Besekar Smruti M, Jogdand Sangita D, Naqvi Waqar M
Pharmacology, Jawaharlal Nehru Medical College, Datta Meghe Institute of Higher Education and Research, Wardha, IND.
Dentistry, Humen Edutech, Nagpur, IND.
Cureus. 2023 Apr 2;15(4):e37048. doi: 10.7759/cureus.37048. eCollection 2023 Apr.
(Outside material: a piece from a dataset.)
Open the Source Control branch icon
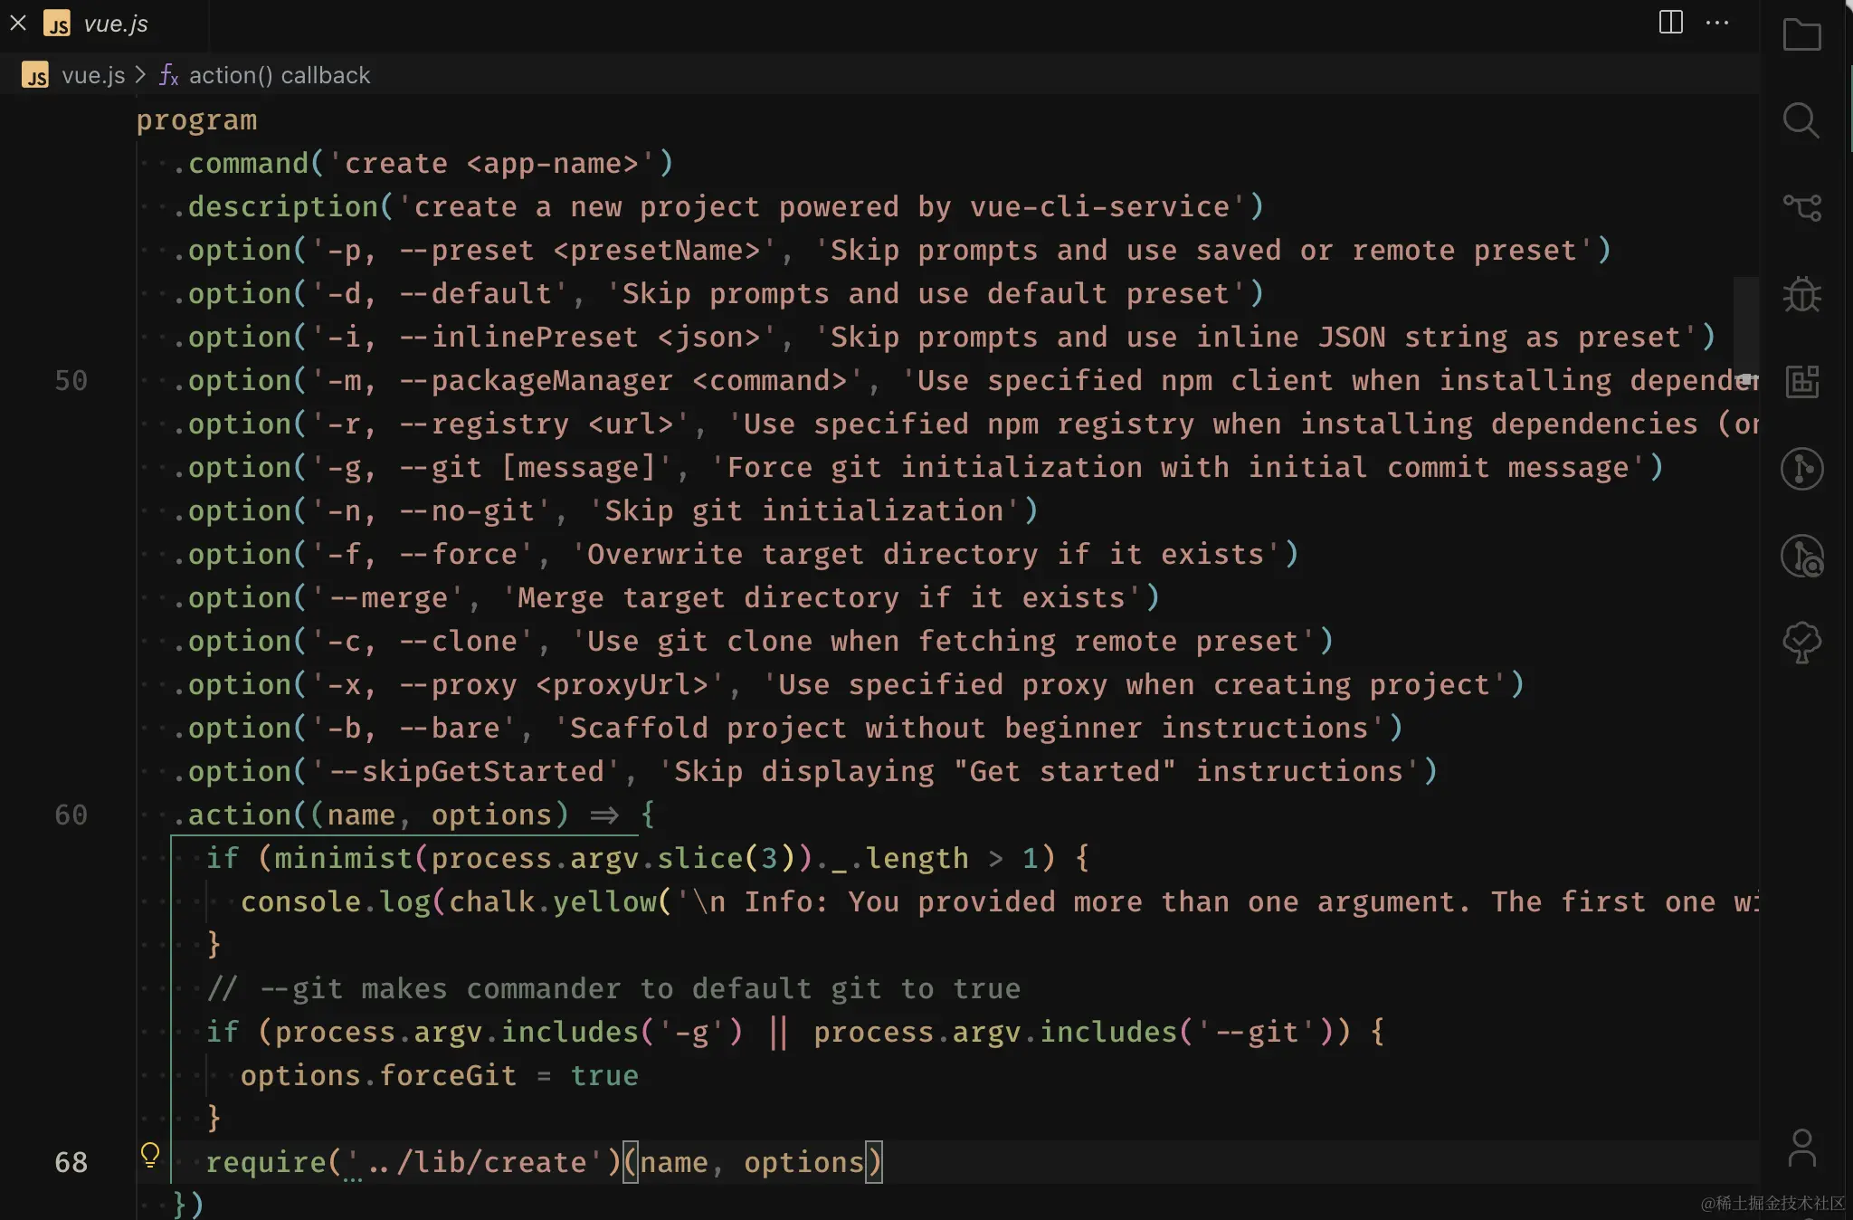1853x1220 pixels. (1801, 207)
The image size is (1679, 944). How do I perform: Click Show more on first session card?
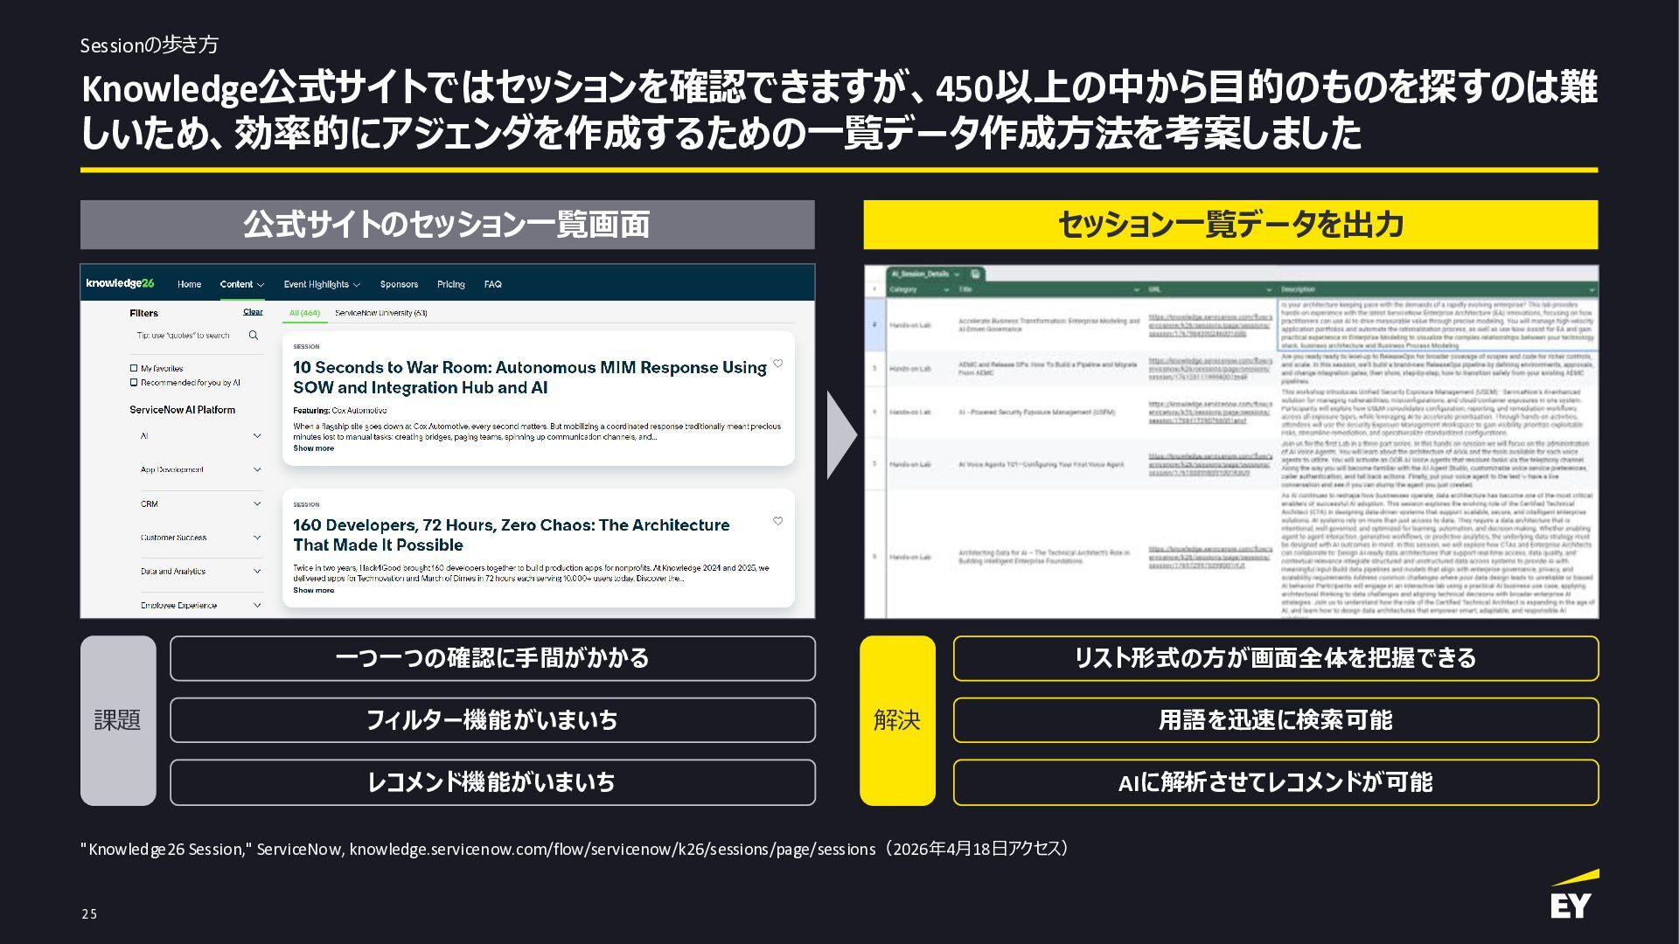point(313,448)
A review was conducted to evaluate interventional therapy for Fabry disease. Fabry disease is a multisystemic X-linked storage disorder that affects the entire body and needs to be treated at an early age. The search was conducted using keywords such as "Fabry disease" and "Management" to review the databases. Seven studies were chosen from the 90 studies, and it was discovered that migalastat and enzyme replacement medication were successful in treating the condition, whereas agalsidase beta failed to have a positive effect on the patient. However, this analysis produced ambiguous conclusions. As only a small number of studies were included in the analysis, additional investigations and evaluations based on randomized controlled trials and case studies are required to determine potential drug-related outcomes. There is a need for future therapeutic research to cure genetically affected illnesses and diseases such as Fabry disease.
进行了一项综述以评估法布里病的介入治疗。法布里病是一种多系统X连锁贮积病,会影响全身,需要在幼年时进行治疗。使用“法布里病”和“管理”等关键词进行检索以查阅数据库。从90项研究中选取了7项研究,发现米加司他和酶替代药物治疗该病取得了成功,而阿加糖酶β对患者未产生积极效果。然而,该分析得出的结论并不明确。由于分析中仅纳入了少量研究,因此需要基于随机对照试验和案例研究进行更多的调查和评估,以确定潜在的药物相关结果。未来需要开展治疗研究以治愈诸如法布里病等受基因影响的疾病。